▶ DOCUMENT PASSAGE:
>>>>
Page structures

[Luis]

Hi,

I am rewriting my virtual memory manager and I am thinking about the advantages and disadvantages of having the page structures of all the processes together in a global address space or each process page structure in it's own address space. I am using 2 MiB page size and each table as you all know is 4 KiB so I think I should use a global address space to keep all processes page structures because if I keep each structure in it's own address space there would be a big waste of memory for small processes with only a few tables. Despite all that I am afraid I might face problems later in development concerning performance and security. What sort of problems am I running into?
<<<<
▶ TASK DIRECTIONS: Quote the forum post about page structures in full, word for word.

▶ RECORDED INFORMATION:
>>>>
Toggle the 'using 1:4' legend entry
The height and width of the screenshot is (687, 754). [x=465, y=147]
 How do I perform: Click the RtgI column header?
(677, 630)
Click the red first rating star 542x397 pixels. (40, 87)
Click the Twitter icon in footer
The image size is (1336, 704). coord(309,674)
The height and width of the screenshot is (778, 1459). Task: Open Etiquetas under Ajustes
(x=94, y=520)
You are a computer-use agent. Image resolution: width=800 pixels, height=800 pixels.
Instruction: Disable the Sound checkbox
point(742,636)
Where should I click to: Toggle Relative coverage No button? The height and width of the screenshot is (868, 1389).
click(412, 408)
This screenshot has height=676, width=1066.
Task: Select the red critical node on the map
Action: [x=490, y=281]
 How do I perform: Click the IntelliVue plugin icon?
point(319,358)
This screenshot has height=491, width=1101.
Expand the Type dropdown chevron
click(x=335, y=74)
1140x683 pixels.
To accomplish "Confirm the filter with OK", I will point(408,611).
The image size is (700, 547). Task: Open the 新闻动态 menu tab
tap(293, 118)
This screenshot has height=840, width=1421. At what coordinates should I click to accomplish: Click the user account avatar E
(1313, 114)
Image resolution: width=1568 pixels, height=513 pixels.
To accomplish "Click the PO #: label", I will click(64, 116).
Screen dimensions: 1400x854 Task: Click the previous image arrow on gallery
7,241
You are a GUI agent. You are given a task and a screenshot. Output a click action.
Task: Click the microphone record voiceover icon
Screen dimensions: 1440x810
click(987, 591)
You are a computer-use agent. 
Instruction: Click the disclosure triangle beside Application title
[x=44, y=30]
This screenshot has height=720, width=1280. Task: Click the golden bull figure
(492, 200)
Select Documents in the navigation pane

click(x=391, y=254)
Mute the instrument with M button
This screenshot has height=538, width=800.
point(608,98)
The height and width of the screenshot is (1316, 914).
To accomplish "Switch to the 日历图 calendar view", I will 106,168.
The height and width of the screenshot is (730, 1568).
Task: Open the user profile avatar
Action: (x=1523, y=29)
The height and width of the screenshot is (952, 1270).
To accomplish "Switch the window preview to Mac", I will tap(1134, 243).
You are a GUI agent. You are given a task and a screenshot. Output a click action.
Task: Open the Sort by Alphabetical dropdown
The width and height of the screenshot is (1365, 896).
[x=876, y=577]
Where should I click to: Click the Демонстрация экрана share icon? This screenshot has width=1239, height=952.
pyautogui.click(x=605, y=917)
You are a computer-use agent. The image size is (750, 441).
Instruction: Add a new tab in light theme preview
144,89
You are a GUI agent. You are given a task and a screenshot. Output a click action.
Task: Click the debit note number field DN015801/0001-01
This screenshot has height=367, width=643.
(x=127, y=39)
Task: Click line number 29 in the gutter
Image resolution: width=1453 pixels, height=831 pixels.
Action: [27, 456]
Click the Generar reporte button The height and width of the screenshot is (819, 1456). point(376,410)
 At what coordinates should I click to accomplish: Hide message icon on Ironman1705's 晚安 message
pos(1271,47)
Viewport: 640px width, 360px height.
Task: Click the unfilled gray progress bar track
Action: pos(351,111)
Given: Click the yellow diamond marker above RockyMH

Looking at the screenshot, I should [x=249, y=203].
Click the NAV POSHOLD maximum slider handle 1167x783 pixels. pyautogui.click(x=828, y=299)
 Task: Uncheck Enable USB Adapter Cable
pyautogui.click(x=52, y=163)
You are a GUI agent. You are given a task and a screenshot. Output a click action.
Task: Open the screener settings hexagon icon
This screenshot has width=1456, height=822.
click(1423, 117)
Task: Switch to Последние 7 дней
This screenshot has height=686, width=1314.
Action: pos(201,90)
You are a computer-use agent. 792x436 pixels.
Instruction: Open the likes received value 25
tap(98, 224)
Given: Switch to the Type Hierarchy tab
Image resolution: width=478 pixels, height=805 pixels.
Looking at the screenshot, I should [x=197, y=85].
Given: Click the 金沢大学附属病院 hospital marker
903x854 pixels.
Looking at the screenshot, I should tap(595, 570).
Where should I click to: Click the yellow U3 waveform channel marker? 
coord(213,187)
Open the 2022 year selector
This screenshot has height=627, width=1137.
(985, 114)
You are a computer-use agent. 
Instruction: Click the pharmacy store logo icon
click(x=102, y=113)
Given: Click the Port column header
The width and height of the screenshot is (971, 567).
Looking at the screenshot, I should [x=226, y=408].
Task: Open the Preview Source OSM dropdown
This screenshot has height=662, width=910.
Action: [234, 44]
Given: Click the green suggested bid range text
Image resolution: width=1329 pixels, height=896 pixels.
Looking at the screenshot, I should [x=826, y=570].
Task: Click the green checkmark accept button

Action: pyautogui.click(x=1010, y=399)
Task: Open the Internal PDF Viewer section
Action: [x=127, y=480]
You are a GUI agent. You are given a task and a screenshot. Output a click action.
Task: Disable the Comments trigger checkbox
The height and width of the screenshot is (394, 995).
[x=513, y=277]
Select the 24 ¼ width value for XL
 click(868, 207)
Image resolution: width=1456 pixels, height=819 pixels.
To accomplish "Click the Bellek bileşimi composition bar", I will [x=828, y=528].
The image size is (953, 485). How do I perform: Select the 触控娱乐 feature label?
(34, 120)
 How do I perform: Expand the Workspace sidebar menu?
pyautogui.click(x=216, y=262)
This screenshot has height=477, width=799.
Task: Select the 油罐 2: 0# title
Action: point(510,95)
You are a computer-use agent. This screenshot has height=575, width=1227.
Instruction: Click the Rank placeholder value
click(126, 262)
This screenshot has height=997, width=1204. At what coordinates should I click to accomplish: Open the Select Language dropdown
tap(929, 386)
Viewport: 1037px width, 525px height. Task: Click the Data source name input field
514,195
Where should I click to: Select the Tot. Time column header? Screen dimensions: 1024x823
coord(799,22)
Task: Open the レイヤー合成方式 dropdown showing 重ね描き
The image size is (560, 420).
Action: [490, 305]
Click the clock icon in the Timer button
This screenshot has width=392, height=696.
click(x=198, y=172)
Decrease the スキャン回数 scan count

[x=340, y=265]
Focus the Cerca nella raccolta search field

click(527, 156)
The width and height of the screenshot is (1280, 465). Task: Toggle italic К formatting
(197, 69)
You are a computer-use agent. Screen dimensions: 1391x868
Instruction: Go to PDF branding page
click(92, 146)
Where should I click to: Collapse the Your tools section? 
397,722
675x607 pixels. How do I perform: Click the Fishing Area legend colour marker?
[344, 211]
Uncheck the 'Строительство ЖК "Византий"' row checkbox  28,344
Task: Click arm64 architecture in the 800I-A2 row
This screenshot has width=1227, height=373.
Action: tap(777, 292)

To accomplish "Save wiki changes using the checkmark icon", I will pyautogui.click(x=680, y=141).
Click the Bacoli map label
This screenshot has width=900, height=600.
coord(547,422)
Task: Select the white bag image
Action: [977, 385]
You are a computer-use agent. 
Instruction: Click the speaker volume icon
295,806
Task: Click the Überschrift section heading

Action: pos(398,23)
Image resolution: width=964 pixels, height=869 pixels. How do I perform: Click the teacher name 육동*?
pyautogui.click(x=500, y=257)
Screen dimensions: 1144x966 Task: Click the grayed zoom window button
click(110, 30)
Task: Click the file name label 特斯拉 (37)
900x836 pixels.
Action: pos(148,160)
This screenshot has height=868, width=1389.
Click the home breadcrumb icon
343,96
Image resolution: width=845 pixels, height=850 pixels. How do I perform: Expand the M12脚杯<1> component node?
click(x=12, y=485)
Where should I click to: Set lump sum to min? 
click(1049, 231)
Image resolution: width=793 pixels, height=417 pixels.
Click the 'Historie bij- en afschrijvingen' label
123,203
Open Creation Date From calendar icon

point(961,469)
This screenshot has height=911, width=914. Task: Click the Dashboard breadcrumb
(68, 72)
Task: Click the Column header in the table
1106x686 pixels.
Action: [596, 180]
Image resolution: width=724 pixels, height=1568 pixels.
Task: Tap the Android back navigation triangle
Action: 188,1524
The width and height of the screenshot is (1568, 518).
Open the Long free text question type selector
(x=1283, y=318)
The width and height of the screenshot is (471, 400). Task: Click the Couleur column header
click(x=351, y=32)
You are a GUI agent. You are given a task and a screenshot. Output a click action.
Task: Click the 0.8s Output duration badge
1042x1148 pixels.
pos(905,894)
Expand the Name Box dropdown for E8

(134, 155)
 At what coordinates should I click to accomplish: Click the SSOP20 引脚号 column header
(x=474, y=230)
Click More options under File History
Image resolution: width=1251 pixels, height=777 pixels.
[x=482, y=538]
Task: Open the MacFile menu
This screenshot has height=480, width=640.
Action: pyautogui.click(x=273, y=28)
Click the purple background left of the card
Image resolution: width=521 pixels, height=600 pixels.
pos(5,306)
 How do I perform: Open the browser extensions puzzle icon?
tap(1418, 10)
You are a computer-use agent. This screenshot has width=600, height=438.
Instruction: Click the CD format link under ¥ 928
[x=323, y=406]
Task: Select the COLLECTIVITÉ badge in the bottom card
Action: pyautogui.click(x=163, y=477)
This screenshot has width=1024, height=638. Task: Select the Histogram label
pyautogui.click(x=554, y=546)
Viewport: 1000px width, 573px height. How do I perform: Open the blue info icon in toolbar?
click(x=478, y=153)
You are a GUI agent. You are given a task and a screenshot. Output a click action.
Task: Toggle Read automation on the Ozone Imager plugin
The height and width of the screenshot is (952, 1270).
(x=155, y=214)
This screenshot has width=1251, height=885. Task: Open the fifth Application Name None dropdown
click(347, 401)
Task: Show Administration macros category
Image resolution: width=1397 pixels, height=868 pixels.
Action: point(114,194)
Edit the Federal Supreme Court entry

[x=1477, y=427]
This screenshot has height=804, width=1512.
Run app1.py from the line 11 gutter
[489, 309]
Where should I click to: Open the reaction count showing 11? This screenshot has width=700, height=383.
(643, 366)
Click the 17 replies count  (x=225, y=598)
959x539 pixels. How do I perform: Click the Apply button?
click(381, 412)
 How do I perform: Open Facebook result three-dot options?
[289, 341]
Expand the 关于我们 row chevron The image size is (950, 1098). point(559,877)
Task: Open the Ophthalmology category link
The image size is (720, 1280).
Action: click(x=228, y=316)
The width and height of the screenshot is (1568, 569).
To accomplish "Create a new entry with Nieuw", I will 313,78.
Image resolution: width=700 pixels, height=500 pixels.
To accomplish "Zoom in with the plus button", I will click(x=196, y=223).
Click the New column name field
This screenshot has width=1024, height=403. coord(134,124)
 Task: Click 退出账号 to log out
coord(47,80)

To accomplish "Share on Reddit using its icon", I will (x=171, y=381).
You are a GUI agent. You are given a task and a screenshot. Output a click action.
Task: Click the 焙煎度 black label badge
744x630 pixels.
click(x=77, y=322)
<<<<
▶ FULL OUTPUT:
Page structures

[Luis]

Hi,

I am rewriting my virtual memory manager and I am thinking about the advantages and disadvantages of having the page structures of all the processes together in a global address space or each process page structure in it's own address space. I am using 2 MiB page size and each table as you all know is 4 KiB so I think I should use a global address space to keep all processes page structures because if I keep each structure in it's own address space there would be a big waste of memory for small processes with only a few tables. Despite all that I am afraid I might face problems later in development concerning performance and security. What sort of problems am I running into?